La cartografía social pedagógica (CSP) se utiliza para comprender problemáticas territoriales, fomentando la participación y cooperación entre estudiantes (Barragán y Amador, 2014). La elaboración de mapas locales permite una comprensión más profunda de la realidad, convirtiéndose en un instrumento clave para la formación y el desarrollo (Rojas, 2000).
Metodología y resultados de un estudio sobre el uso de mapas en clase de historia
Un estudio realizado con 258 estudiantes de secundaria en la Región de Murcia (España) analizó el uso de mapas histórico-geográficos en clases de Historia Contemporánea. La metodología cualitativa se basó en relatos de vida, investigando la experiencia de los estudiantes con los mapas en el aula. Los resultados, presentados en tablas, muestran diferentes usos de los mapas por parte de los docentes:
- Localizaciones espaciales: Ubicar lugares históricos, ciudades, países.
- Reforzar las explicaciones: Ilustrar, complementar, mostrar.
- Realizar trabajos: Elaborar mapas.
- Hacer más accesible el contenido: Facilitar la comprensión.
- No se utilizan mapas: Ausencia de mapas en la enseñanza.
- Aportaciones y valoraciones: Importancia, frecuencia y cantidad de uso de los mapas.
El estudio compara el uso de mapas en el contexto de la LOGSE (1990) y la LOE (2006), mostrando diferencias en la frecuencia y el enfoque del uso de los mapas en el aula. Se observa una mayor utilización e integración de los mapas en la LOE, en línea con sus objetivos curriculares.
Conclusiones: La huella de los mapas en Casa del Libro y más allá
La investigación destaca la importancia de integrar los mapas en la enseñanza para promover un aprendizaje significativo, crítico y contextualizado. El uso de mapas histórico-geográficos, más allá de la simple memorización, facilita la comprensión de procesos históricos y geográficos, fomentando el pensamiento espacial y la capacidad de análisis.
En lugares como Casa del Libro, la presencia de libros de historia, geografía y atlas refleja la importancia cultural y educativa de los mapas. Estos espacios actúan como repositorios de conocimiento, permitiendo el acceso a una amplia gama de materiales cartográficos que enriquecen la comprensión del pasado y el presente.
La formación docente en el uso efectivo de los mapas como herramientas pedagógicas es fundamental para maximizar su potencial educativo. La integración de la cartografía en el currículo, de manera gradual y sistemática, es crucial para desarrollar las competencias cartográficas de los estudiantes y fomentar un aprendizaje más profundo y significativo.

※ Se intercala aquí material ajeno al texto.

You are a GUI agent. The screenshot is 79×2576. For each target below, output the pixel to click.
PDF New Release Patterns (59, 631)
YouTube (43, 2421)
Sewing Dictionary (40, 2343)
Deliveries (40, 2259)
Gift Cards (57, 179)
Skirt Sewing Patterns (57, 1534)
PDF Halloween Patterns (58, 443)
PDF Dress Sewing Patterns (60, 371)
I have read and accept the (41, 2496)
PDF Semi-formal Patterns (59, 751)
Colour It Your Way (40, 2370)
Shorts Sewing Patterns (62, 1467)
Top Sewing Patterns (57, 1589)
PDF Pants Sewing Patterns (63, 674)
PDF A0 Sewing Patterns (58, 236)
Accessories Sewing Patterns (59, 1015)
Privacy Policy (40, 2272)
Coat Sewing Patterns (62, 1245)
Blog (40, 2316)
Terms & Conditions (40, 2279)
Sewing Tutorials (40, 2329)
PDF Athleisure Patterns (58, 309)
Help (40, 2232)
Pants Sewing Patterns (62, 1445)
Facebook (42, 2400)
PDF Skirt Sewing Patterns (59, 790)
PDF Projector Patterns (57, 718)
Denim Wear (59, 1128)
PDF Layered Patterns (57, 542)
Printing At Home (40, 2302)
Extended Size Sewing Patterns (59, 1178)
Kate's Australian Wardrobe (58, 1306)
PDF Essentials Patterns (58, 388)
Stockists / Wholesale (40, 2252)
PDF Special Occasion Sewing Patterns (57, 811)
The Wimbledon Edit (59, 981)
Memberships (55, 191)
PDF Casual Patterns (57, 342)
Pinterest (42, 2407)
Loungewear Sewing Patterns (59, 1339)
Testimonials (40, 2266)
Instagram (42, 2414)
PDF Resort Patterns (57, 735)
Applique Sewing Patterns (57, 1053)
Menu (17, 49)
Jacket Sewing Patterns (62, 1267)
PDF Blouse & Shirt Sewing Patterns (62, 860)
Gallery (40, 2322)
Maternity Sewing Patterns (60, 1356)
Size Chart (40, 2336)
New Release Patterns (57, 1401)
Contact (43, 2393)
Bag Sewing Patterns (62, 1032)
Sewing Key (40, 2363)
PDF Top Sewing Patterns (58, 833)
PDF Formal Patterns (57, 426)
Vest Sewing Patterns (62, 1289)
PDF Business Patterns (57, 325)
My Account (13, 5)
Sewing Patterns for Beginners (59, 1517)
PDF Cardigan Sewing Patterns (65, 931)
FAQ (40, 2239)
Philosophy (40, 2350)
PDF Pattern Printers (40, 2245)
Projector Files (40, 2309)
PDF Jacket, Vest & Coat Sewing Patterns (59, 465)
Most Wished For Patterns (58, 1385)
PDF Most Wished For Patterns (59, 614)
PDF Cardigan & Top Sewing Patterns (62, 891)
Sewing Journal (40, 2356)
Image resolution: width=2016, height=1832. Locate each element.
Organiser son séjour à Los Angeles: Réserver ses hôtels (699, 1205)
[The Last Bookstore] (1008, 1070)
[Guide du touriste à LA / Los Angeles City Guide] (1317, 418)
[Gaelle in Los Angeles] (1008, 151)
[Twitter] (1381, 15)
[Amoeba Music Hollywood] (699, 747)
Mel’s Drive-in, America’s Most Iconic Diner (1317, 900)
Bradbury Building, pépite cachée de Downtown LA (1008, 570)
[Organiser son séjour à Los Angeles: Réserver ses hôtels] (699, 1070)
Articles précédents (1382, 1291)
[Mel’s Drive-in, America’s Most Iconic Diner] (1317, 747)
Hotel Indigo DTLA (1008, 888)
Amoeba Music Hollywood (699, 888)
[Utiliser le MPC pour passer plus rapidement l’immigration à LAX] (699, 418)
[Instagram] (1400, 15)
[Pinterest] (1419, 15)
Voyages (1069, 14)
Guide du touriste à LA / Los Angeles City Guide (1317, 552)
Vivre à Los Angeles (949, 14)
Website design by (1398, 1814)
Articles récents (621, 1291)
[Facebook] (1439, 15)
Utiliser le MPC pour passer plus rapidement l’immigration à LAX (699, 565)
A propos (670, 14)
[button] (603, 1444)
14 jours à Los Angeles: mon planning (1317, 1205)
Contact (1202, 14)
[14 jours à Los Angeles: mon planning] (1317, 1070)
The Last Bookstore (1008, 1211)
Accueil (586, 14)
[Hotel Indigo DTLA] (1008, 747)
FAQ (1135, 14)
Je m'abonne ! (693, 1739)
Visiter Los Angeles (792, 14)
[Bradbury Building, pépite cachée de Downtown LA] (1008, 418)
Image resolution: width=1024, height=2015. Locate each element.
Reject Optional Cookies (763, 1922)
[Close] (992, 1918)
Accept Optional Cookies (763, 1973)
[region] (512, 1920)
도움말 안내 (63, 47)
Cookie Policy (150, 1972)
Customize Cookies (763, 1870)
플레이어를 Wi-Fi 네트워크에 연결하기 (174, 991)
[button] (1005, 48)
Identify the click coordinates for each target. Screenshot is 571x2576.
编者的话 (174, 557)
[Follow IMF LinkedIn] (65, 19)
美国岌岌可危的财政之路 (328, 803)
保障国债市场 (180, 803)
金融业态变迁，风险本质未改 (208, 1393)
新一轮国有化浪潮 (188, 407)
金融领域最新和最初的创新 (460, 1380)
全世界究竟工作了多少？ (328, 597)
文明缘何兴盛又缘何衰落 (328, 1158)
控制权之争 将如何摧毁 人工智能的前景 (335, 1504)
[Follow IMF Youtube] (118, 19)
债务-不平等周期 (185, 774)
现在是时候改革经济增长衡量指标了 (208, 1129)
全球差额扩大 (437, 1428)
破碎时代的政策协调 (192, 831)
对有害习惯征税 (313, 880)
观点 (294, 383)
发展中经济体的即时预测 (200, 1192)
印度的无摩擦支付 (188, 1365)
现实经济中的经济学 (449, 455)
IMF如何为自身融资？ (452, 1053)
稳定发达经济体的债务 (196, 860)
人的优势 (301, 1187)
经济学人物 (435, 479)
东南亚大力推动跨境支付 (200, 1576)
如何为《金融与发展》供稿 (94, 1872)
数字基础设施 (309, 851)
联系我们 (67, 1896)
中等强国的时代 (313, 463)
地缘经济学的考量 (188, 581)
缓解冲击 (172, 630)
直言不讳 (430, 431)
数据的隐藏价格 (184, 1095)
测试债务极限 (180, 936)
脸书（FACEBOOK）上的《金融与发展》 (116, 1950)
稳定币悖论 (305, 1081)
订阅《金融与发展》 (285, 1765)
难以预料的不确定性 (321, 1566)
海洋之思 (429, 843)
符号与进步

En resumen, la huella de los mapas es profunda y duradera, extendiéndose desde las aulas hasta las bibliotecas y librerías como Casa del Libro. Su uso en la educación promueve no solo el conocimiento geográfico e histórico, sino también el desarrollo de habilidades de pensamiento crítico, análisis espacial y comprensión del entorno que nos rodea.